### Source document
________

Swedish director and actor. Born in Ystad. Died in Solna, Stockholm.
Malik Bendjelloul started out as an actor at an early age, playing Philip in the popular TV series Ebba och Didrik (1990). After studies in journalism and media production at Kalmar University he worked briefly as a journalist before turning his hand to making documentaries for Swedish public broadcaster SVT, often about musicians. Among those portraited were Björk, Kraftwerk, Elton John, Sting and Rod Stewart. His debut feature Searching for Sugar Man began as a proposed short instalment in the documentary TV programme Kobra but grew over a period of four years into a full-length film which was distributed theatrically and screened at the Sundance Film Festival. The film about the in the US virtually forgotten Detroit-based artist Rodriquez and his popularity in South Africa became the most widely seen Swedish documentary ever and went on to win several awards, including the Swedish Guldbagge for best documentary, the Academy Award for best long documentary and the British BAFTA. It also played a pivotal role in re-launching the career of its subject Rodriguez.
Malik Bendjelloul grew up in the southern Swedish town of Ängelholm, making his acting debut at an early age in the television series Ebba och Didrik ('Ebba and Didrik',1990), directed by his uncle Peter Schildt. Although he did not continue as an actor, the experience gave him a taste for what could be achieved in the medium of film.

________

### Given problem
Copy word for word everything in the Malik Bendjelloul biography from "Malik Bendjelloul grew" down to "medium of film.". The data after this has nothing to do with the Malik Bendjelloul biography.

### Provided data
________

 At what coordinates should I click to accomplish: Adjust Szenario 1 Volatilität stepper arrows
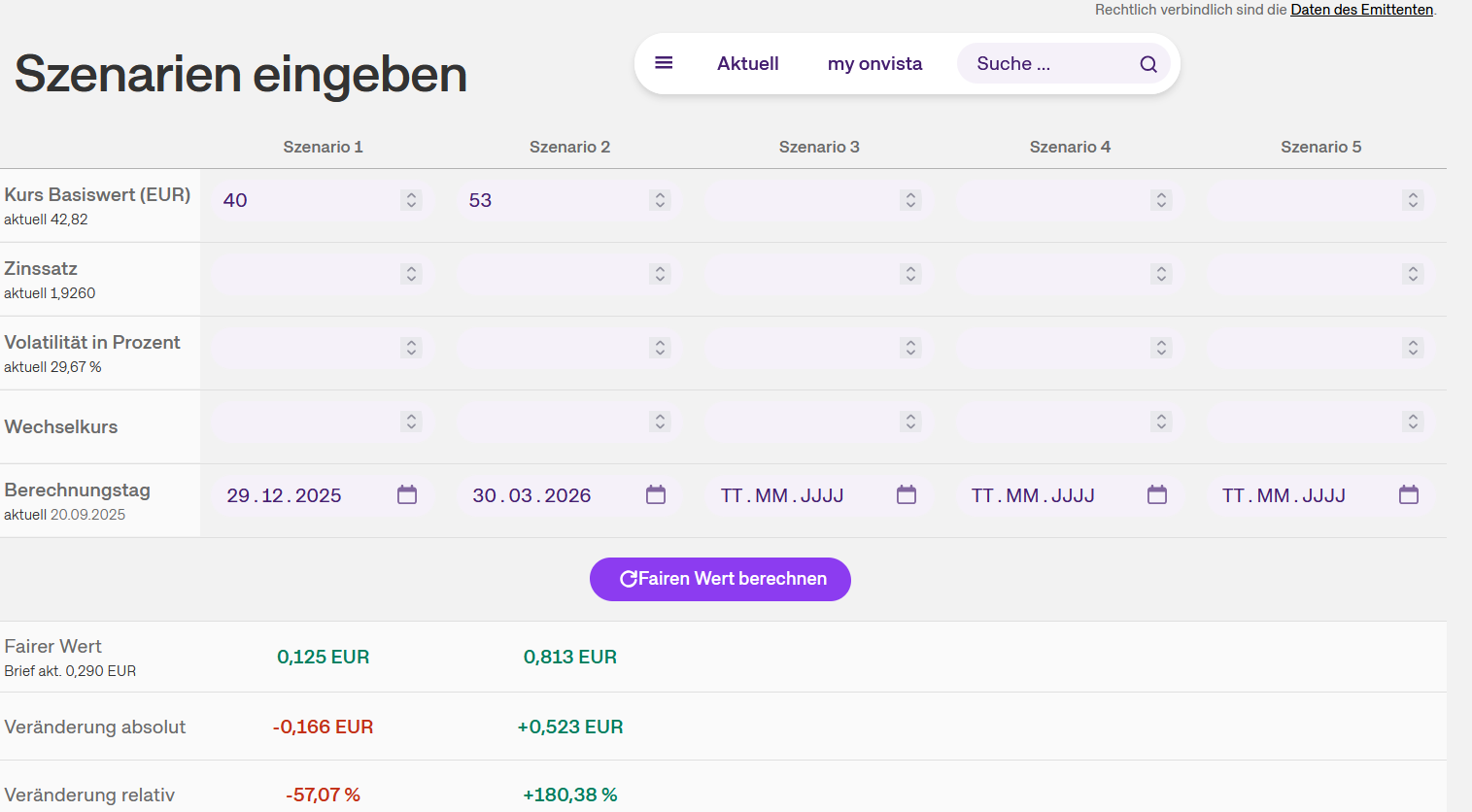(x=411, y=348)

________

### Worked answer
Malik Bendjelloul grew up in the southern Swedish town of Ängelholm, making his acting debut at an early age in the television series Ebba och Didrik ('Ebba and Didrik',1990), directed by his uncle Peter Schildt. Although he did not continue as an actor, the experience gave him a taste for what could be achieved in the medium of film.